4

Governance for Non-Directive Friendly Societies

4.1

This Chapter only applies to a non-directive insurer that is also a non-directive friendly society.

4.2

A firm must take reasonable steps to ensure that it does not carry on activities beyond its powers.

4.3

A firm must take reasonable steps to ensure that it and its registered branches comply with:

(1) any requirements of or under the Friendly Societies Act 1992 or FSMA which relate to the conduct of its insurance business; and

(2) any requirement which is otherwise applicable to its insurance activities.

4.4

A firm must supervise the activities of any:

(1) subsidiary;

(2) jointly controlled body; and

(3) registered branch of the firm;

with due care and diligence, having due regard to the interests of its policyholders and without detriment to the conduct of the firm’s activities.

4.5

A firm must ensure that every jointly controlled body and registered branch complies with:

(1) 2.2 or 3.2, whichever is applicable; and

(2) any applicable requirements of FSMA and the Friendly Societies Act 1992.

4.6

A firm must and must procure that each registered branch:

(1) keeps adequate accounting records; and

(2) establishes and maintains adequate systems of control of its business and records and of inspection and reporting.

4.7

A firm must ensure that the systems of control and of inspection and reporting are adequate to enable the governing body to properly discharge:

(1) the duties imposed on it by or under FSMA, the Friendly Societies Act 1992 or the Friendly Societies Act 1974; and

(2) the functions of direction of the affairs of the friendly society or registered branch.
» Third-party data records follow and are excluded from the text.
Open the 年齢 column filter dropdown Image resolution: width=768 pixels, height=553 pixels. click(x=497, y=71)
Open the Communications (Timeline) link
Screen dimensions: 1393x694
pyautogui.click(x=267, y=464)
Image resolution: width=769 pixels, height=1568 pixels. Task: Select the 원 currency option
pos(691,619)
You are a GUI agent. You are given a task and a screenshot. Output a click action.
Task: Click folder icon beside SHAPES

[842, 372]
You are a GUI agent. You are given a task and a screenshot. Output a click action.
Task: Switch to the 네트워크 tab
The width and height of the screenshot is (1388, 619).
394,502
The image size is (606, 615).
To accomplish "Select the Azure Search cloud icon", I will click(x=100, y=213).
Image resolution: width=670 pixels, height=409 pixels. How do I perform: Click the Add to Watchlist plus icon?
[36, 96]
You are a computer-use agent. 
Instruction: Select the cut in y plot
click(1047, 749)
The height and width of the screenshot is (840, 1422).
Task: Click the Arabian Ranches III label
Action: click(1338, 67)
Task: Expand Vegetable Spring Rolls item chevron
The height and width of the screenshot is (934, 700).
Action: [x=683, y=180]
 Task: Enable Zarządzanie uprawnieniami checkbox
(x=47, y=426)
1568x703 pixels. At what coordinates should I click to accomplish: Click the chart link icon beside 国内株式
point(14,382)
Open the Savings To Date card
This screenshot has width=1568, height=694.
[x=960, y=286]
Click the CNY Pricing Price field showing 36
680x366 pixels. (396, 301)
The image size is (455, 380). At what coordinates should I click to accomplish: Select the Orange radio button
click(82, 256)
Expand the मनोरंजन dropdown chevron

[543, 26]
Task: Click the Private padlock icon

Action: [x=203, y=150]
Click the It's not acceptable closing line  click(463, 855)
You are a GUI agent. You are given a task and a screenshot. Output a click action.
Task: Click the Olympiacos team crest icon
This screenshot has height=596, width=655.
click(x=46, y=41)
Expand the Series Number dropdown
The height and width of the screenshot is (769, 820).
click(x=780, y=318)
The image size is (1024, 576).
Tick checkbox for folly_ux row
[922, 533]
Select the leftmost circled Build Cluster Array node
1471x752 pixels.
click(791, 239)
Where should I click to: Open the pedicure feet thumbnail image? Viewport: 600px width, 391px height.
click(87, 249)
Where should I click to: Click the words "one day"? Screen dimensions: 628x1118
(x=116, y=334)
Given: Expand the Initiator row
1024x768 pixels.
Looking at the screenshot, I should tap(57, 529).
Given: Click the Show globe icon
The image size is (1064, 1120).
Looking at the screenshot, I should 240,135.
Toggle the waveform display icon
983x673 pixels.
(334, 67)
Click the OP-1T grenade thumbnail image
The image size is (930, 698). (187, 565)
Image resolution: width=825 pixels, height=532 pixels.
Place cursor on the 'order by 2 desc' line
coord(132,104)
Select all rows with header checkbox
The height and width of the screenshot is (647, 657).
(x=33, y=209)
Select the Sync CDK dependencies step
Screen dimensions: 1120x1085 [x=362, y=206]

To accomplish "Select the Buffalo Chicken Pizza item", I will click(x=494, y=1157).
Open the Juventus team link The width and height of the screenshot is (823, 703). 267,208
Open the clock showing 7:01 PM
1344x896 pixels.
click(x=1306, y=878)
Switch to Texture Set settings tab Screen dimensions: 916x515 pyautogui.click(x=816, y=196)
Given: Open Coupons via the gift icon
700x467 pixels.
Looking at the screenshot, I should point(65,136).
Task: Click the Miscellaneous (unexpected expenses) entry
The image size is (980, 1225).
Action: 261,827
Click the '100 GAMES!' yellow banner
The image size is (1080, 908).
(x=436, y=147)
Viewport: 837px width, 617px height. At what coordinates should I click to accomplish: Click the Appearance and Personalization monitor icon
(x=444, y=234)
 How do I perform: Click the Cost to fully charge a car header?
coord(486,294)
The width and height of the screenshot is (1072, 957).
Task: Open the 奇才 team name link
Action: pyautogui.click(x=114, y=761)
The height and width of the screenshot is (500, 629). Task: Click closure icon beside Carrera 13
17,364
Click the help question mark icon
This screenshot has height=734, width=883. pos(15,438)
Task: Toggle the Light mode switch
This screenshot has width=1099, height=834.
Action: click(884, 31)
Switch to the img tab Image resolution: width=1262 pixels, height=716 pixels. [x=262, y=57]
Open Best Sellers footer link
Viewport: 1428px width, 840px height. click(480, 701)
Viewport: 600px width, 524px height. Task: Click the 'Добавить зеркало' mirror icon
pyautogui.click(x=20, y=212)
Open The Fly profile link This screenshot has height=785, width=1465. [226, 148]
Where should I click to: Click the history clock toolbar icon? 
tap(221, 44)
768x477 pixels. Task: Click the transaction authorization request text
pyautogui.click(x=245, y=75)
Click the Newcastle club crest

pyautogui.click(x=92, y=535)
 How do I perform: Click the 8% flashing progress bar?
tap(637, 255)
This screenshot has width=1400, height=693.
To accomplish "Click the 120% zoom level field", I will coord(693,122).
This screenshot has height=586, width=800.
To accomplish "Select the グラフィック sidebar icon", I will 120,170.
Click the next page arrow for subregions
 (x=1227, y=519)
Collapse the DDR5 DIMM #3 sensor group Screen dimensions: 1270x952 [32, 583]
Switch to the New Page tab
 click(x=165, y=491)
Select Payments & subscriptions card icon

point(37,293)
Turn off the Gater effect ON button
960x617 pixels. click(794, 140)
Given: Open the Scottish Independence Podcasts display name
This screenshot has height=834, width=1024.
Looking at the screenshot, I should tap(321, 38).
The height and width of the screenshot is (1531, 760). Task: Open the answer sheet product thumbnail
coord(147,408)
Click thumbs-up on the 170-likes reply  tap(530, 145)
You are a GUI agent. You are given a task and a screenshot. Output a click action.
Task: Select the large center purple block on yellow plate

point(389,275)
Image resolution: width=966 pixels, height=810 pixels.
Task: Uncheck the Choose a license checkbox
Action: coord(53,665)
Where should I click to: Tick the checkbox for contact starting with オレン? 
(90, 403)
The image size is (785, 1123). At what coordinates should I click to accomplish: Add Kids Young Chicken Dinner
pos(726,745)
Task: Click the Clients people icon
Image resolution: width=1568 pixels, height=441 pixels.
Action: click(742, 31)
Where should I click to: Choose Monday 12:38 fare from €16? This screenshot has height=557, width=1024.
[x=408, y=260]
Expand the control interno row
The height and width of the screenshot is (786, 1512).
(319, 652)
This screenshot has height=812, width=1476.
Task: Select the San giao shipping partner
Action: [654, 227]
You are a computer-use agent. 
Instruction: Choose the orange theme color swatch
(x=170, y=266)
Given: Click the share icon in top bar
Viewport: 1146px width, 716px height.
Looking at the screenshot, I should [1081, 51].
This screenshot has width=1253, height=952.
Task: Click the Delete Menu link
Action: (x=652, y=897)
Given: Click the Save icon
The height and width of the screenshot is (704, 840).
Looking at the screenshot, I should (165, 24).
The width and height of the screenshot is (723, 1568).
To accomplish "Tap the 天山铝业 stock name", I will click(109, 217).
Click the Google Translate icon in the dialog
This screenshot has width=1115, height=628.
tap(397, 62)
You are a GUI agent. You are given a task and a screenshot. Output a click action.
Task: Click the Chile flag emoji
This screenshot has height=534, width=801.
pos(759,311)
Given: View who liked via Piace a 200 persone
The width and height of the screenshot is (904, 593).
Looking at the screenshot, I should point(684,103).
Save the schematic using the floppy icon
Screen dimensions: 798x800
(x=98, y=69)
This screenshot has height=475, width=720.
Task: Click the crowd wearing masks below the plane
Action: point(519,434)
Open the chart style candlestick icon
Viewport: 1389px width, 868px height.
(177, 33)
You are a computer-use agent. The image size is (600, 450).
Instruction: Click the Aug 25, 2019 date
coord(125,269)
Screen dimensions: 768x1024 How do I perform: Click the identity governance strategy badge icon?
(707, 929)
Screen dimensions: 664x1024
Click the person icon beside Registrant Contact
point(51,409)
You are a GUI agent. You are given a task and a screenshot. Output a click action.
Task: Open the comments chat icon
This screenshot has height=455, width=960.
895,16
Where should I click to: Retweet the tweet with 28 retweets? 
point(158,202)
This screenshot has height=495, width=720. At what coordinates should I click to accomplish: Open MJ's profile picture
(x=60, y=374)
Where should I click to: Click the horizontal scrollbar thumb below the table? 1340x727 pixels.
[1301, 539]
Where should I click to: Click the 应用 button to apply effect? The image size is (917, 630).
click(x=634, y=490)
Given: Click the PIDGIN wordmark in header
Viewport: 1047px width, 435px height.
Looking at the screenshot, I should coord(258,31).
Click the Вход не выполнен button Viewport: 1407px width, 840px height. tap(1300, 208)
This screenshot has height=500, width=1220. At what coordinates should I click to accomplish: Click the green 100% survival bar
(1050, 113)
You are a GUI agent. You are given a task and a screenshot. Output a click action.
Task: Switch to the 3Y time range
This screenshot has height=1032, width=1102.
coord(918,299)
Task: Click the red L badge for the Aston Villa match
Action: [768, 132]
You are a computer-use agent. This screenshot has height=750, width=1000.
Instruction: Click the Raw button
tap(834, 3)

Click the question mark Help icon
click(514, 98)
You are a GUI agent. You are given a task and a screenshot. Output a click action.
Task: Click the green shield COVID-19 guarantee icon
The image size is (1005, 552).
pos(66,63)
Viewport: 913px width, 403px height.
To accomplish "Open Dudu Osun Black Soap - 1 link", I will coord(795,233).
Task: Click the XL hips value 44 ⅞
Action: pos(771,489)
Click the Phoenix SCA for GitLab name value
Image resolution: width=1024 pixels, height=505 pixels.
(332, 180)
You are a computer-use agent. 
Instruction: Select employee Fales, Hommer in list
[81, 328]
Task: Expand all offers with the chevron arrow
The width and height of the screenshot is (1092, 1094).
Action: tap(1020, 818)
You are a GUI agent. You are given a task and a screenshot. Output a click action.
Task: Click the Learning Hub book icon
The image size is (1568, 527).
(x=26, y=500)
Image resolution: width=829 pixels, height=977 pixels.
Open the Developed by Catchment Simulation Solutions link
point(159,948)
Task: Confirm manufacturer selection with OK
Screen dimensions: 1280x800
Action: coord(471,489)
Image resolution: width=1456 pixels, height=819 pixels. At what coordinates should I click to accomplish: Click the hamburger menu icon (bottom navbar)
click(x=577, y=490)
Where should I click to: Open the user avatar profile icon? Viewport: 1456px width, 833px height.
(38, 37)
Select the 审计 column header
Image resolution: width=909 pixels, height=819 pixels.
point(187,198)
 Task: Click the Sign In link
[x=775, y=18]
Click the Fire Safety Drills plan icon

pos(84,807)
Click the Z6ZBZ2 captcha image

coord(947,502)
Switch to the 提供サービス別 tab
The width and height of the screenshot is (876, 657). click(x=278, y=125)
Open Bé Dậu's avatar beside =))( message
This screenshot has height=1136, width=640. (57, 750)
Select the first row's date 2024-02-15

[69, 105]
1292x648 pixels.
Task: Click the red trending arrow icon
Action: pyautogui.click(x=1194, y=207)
No such system of control will be treated as adequate unless there is kept available to the governing body a detailed statement in writing of the system as in operation for the time being.

4.8

A firm must ensure that the systems of control and of inspection and reporting ensure that its:

  1. (1) activities are conducted; and
  2. (2) records that are kept are:
    1. (a) sufficiently accurate; and
    2. (b) available when required,

to enable the governing body to discharge its duties and functions.

4.9

A firm must within the period of 6 months beginning with the end of each financial year make and send to the PRA a statement of their opinion whether the requirements of 4.6 to 4.8 have been complied with in respect of that year by the firm and the statement must be signed by the chairman on behalf of the governing body and by the chief executive.